Legislation Now Before Gov. J.B. Pritzker.
The Illinois General Assembly’s spring legislative session ended in last-minute drama as Democrats barely eked out enough votes to pass a package of tax hikes that mostly affect gambling operations and corporations. But lawmakers in the final days also sent a number of other bills to Gov. J.B. Pritzker that will directly affect the state’s residents and communities. And, during the course of the four-month session they approved some less significant measures, among them a bill designating Calvatia Gigantea, colloquially known as the Giant Puffball, as the state mushroom.
A total of 469 pieces of legislation (House Bills: 210 and Senate Bills: 259) will head to Gov Pritzker desk for his signature. Gov Pritzker has until August 27, 2024 to act of those pieces of legislation.
Here’s are some of the bills heading to the governor’s desk:
- Residents would be able to keep digitial versions of their driver’s licenses and other state IDs in their cellphones under legislation pushed by Secretary of State Alexi Giannoulias.
- Lawmakers attempted to give local journalism a boost with a measure that would not allow a local news organization to be sold without 120 days notice to employees and their representatives, the state Department of Commerce and Economic Opportunity, the county government in which the outlet is located and any “in-state nonprofit organization in the business of buying local news organizations.”

____________

Print the passage from the text on the Illinois legislative session word for word, beginning at the words "A total of 469" and stopping after the words "State Alexi Giannoulias.".

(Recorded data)
____________

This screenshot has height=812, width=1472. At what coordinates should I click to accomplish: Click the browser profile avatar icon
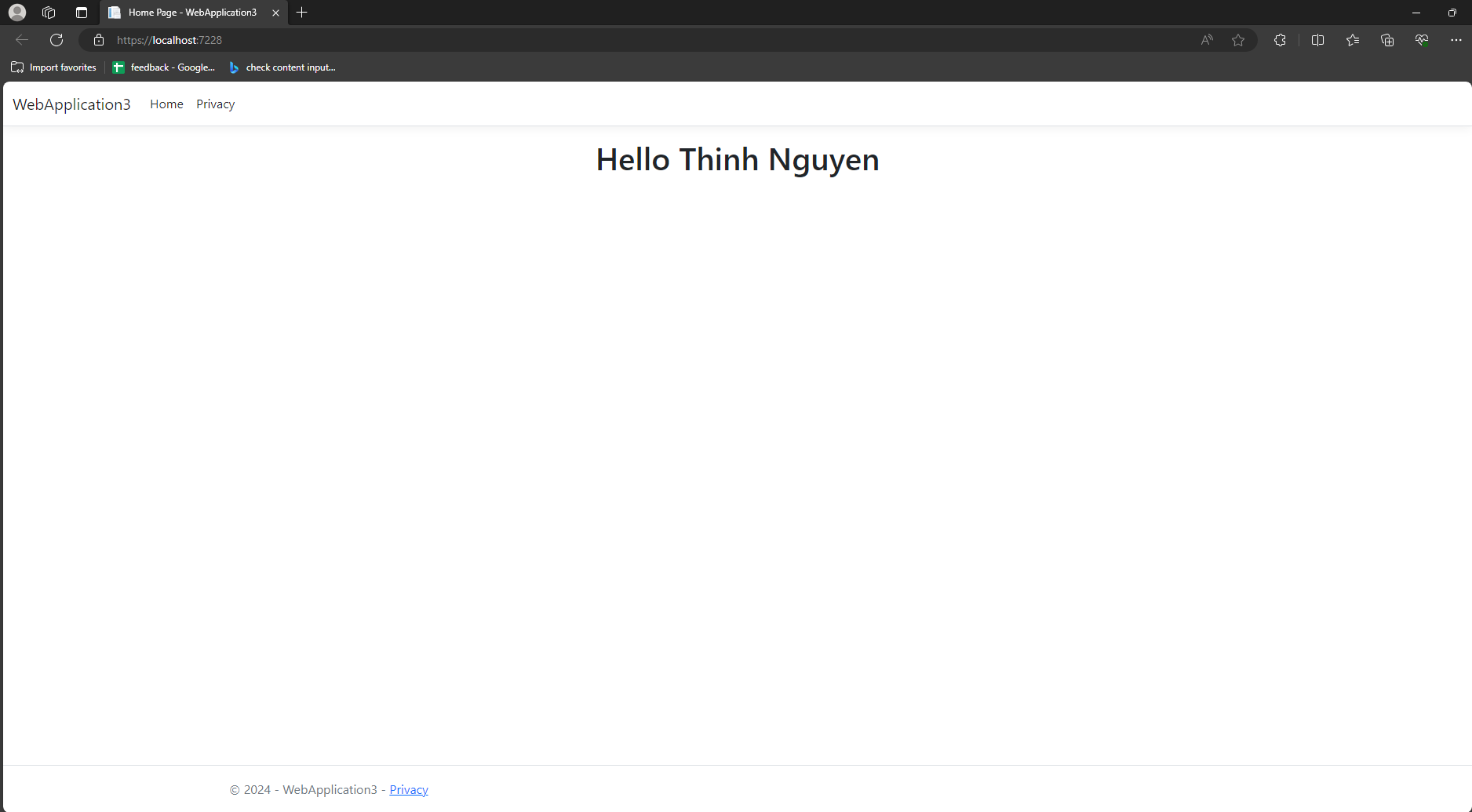[x=17, y=13]
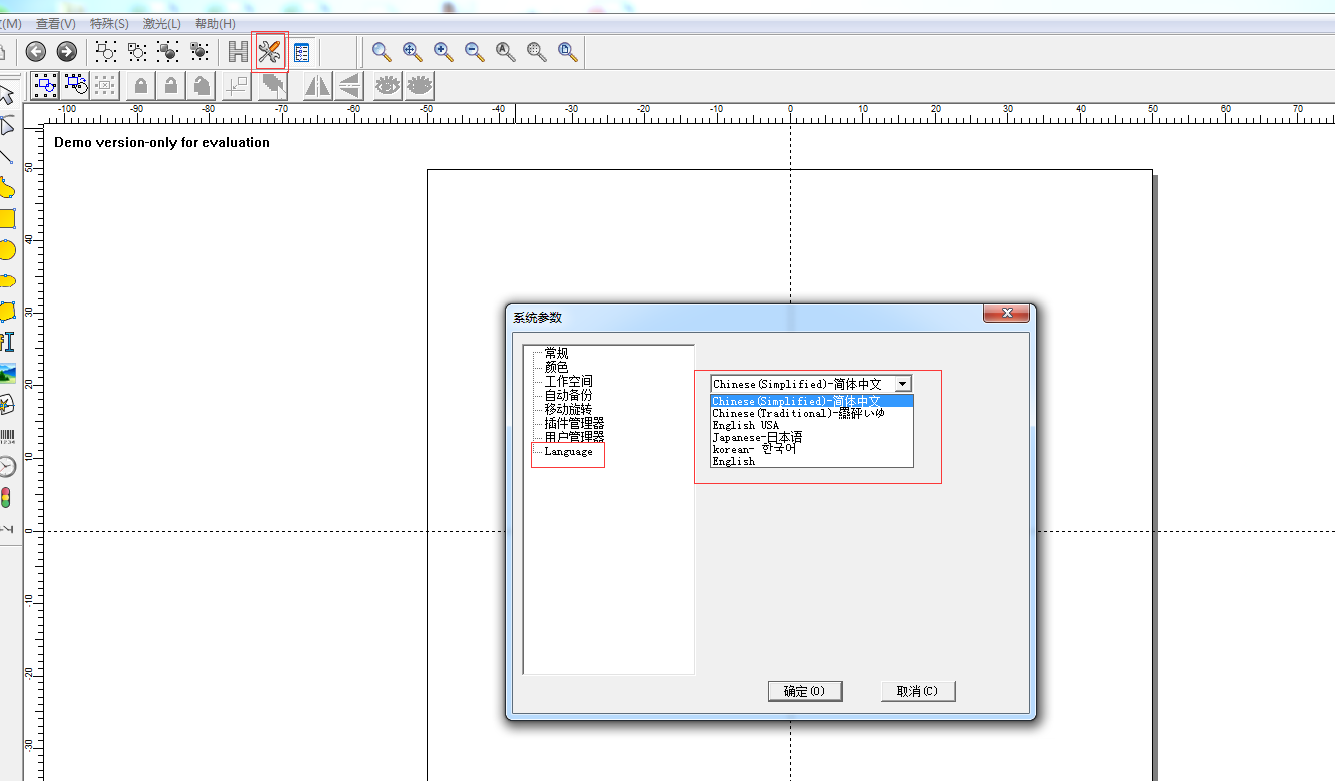
Task: Pick the yellow rectangle draw tool
Action: [x=7, y=219]
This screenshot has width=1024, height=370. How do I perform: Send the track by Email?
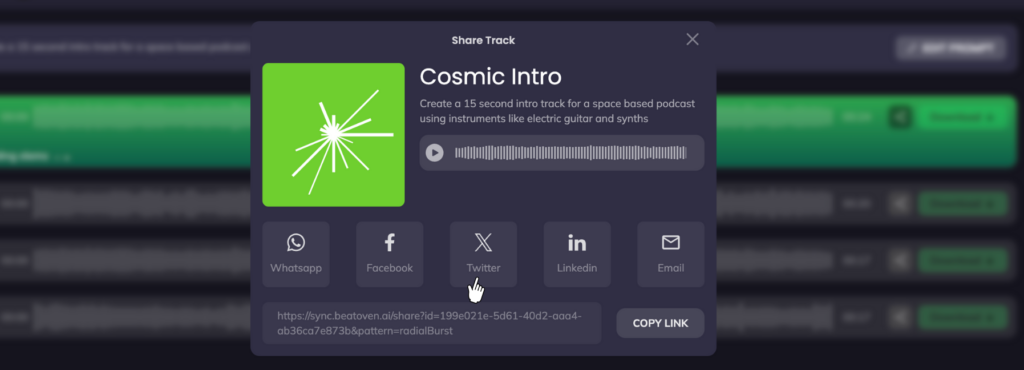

____________

**RESULT OF THIS TASK:**
A total of 469 pieces of legislation (House Bills: 210 and Senate Bills: 259) will head to Gov Pritzker desk for his signature. Gov Pritzker has until August 27, 2024 to act of those pieces of legislation.
Here’s are some of the bills heading to the governor’s desk:
- Residents would be able to keep digitial versions of their driver’s licenses and other state IDs in their cellphones under legislation pushed by Secretary of State Alexi Giannoulias.